▶ [Task prompt]:
The expected output is an exact copy of each line from the line with "You are a GUI" through the end of the data below, with no pictures in it.

————————

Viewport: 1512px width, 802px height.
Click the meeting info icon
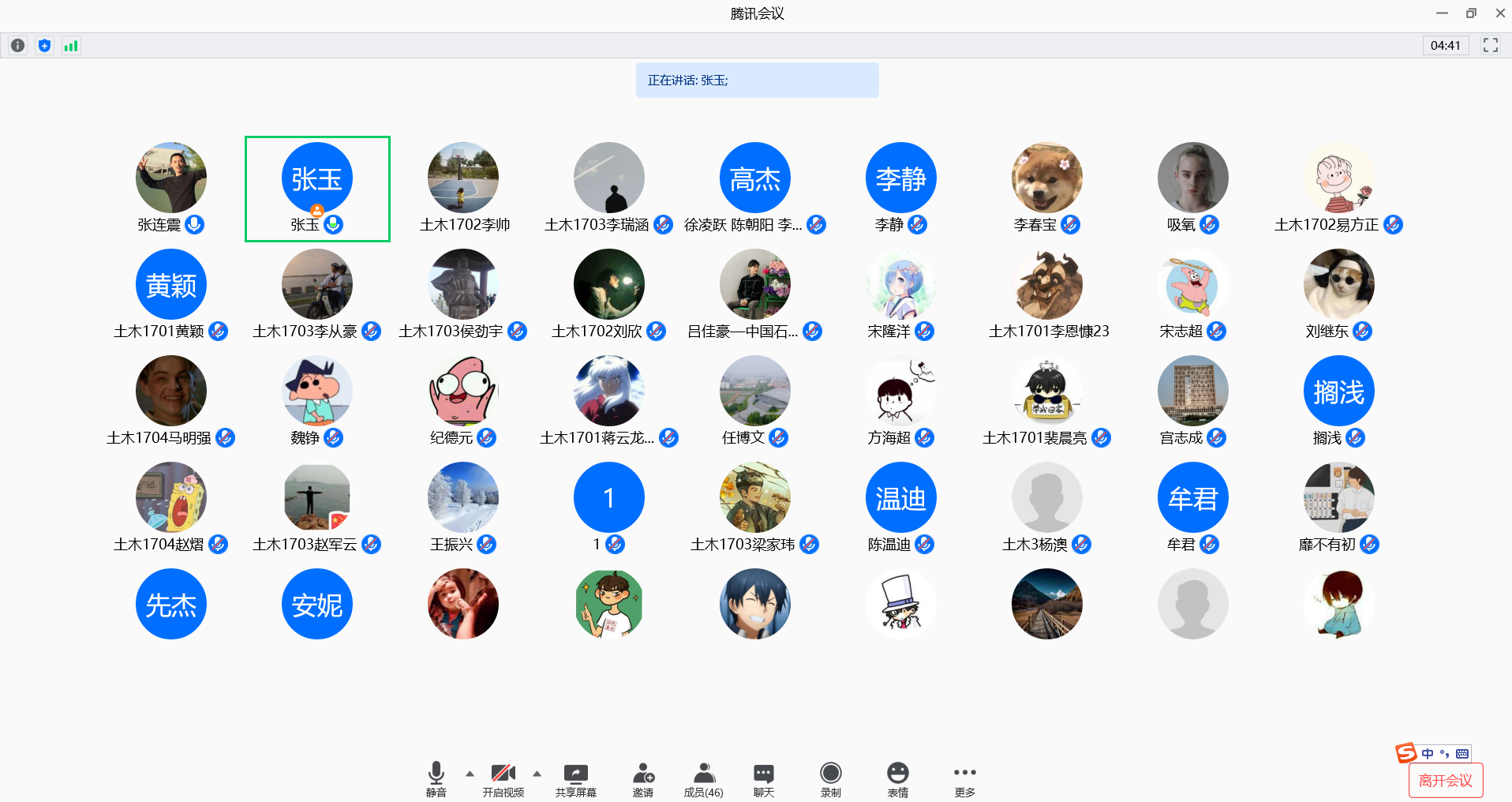coord(17,46)

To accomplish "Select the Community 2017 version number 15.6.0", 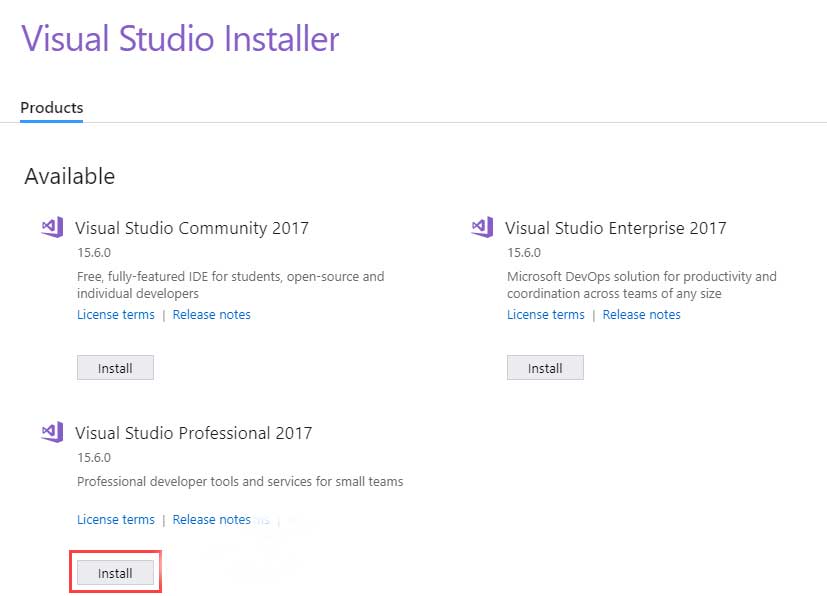I will (94, 252).
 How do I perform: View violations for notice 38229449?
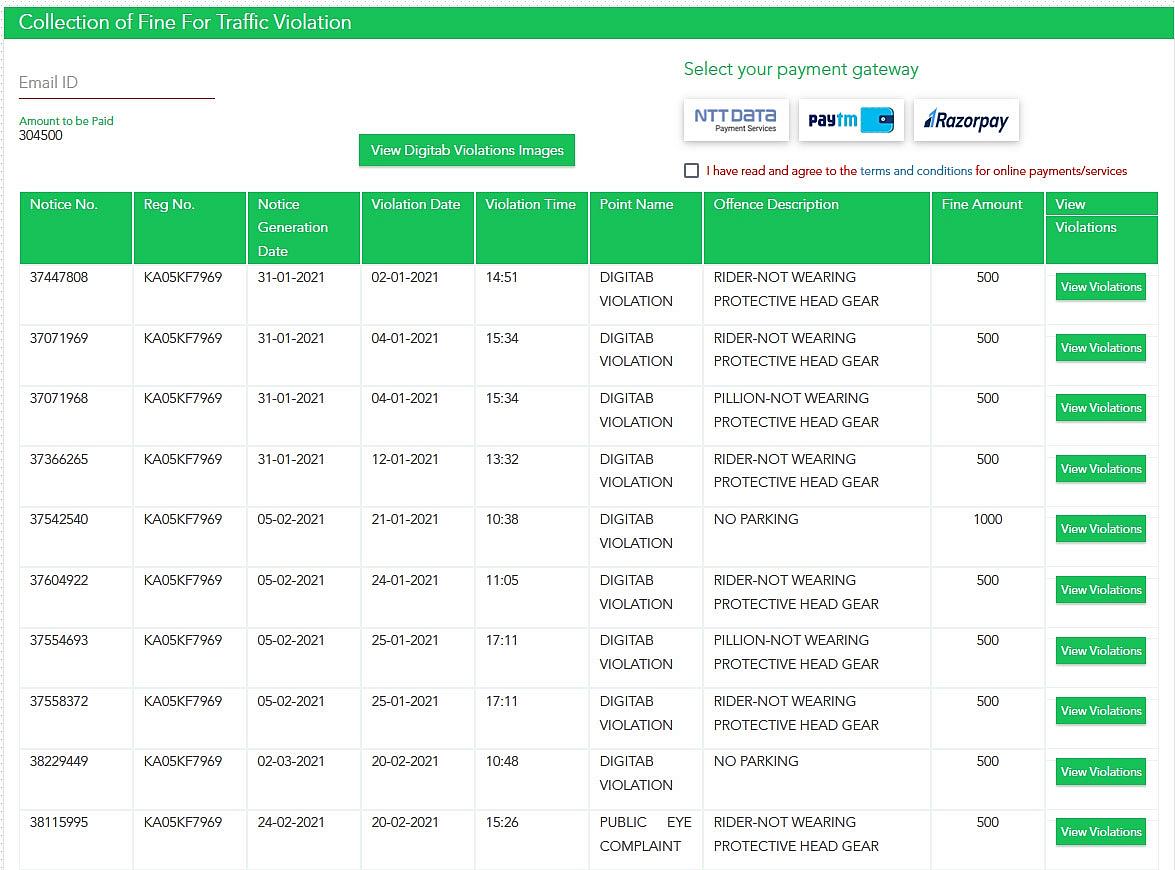pyautogui.click(x=1101, y=771)
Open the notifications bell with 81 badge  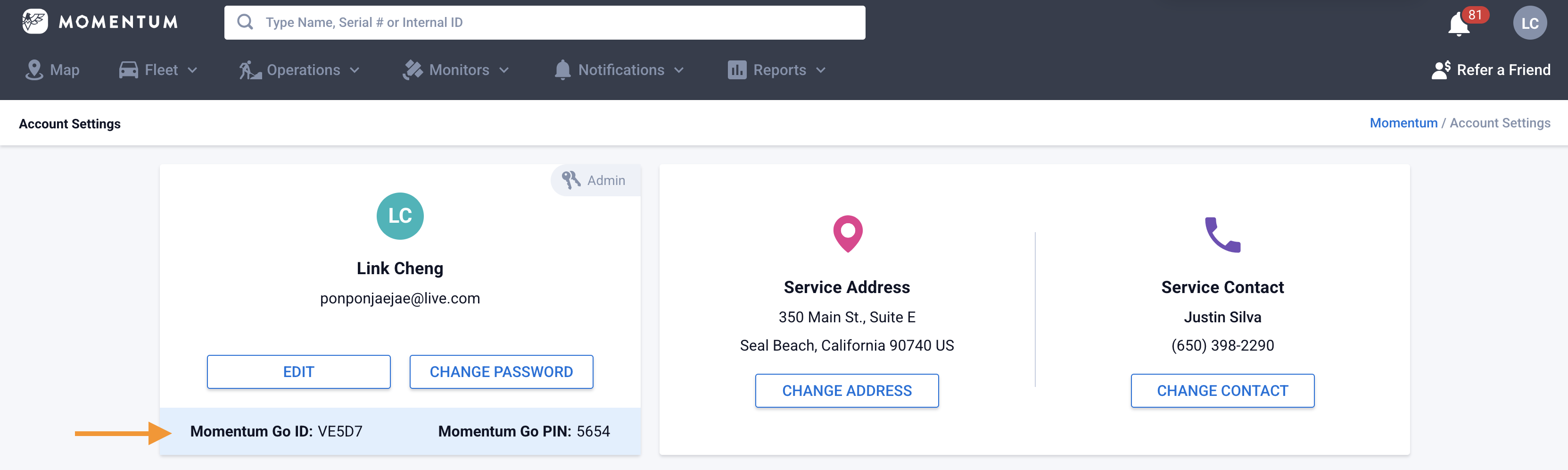(1459, 25)
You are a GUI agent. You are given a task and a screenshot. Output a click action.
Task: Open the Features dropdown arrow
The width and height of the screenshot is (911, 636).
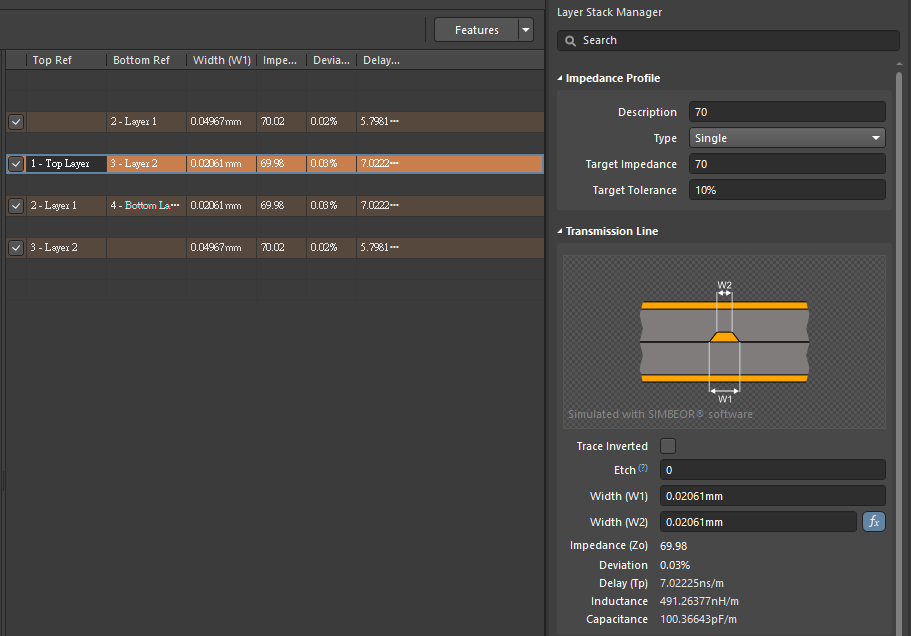click(x=526, y=30)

————————

▶ [Exercise result]:
You are a GUI agent. You are given a task and a screenshot. Output a click action.
Task: Open the Features dropdown arrow
The width and height of the screenshot is (911, 636).
click(x=526, y=30)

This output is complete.